If you want to stay at a place that has a kitchen, and multiple bedrooms, there are suite hotels (eg. Homewood suites) and extended stay hotels. If you want someone to host you, then a bed and breakfast is another type of accommodation.
2. 3+ bedrooms. Good luck finding that in Hotels.
3. Things like private hot tubs or pools, BBQ in the backyard, etc are almost unheard of in hotels.
4. Laundry machines.
Whatever the case, despite the existence of the options you list, Airbnb's are still popular. There's clearly some significant differentiator between them and an Airbnb.

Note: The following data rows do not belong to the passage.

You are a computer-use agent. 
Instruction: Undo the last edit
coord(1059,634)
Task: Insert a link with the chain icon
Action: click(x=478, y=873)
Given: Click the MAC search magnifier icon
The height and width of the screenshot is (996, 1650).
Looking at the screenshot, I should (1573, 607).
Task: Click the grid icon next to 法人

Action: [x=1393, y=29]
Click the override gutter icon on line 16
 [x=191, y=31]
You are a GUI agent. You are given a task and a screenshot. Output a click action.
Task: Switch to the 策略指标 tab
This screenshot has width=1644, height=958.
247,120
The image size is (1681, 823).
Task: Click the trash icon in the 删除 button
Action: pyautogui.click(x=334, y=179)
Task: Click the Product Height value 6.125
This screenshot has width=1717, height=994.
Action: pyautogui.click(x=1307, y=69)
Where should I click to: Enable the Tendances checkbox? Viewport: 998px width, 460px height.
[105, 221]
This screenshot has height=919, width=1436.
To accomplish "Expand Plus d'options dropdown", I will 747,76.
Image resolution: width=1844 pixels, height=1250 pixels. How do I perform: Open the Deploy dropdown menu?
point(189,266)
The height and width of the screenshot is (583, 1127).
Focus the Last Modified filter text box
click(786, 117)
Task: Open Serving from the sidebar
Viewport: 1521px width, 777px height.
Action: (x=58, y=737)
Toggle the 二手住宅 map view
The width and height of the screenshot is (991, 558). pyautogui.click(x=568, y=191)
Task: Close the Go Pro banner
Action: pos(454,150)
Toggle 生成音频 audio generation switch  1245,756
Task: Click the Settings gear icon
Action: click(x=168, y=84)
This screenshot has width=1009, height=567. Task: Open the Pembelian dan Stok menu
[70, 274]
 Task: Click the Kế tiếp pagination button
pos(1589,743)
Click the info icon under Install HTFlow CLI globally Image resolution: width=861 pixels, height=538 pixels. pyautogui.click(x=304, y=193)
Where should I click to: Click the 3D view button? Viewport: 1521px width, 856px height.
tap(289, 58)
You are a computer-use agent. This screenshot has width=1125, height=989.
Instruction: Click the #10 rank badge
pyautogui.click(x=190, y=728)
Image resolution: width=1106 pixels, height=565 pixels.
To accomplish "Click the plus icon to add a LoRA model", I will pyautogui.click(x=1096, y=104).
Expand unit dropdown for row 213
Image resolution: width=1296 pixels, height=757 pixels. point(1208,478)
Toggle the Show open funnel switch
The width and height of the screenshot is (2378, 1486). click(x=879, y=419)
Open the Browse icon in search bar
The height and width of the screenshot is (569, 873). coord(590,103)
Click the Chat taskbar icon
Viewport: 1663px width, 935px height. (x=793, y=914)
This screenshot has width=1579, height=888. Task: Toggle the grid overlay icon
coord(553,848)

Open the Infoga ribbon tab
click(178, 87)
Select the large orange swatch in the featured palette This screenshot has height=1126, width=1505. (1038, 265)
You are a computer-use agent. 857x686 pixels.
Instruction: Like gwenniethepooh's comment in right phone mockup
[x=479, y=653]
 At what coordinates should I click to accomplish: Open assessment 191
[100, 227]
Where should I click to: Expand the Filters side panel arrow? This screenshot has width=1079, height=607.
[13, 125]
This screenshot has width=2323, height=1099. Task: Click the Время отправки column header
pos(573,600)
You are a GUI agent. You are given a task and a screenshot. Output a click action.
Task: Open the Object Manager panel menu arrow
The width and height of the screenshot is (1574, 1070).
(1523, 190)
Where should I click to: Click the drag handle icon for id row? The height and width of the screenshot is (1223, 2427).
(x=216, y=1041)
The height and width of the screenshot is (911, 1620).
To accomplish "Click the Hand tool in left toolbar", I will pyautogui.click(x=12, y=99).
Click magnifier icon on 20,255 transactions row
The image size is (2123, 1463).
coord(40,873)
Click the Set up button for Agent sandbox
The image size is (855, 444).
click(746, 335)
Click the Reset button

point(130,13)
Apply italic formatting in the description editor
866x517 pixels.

- Not wanting staff or service.
- Wanting something that looks and feels like a home rather than a hotel room. This isn't available everywhere.
- Wanting something that isn't shared with a bunch of other hotel guests. (Aside: I have no problems with apartment buildings banning AirBnB/VRBO, because that's much more "cheap hotel substitute that might bother neighbors" than "unique offering that isn't likely to bother anyone".)
- In general, wanting something unique that doesn't tend to exist as a hotel.
But there is a psychology to it that is, as you say, hard to pin dow. A hotel that has a random assortment of plates and cutlery in the kitchen (like my last AirBnB did) would feel cheap and tacky. The AirBnB didn't.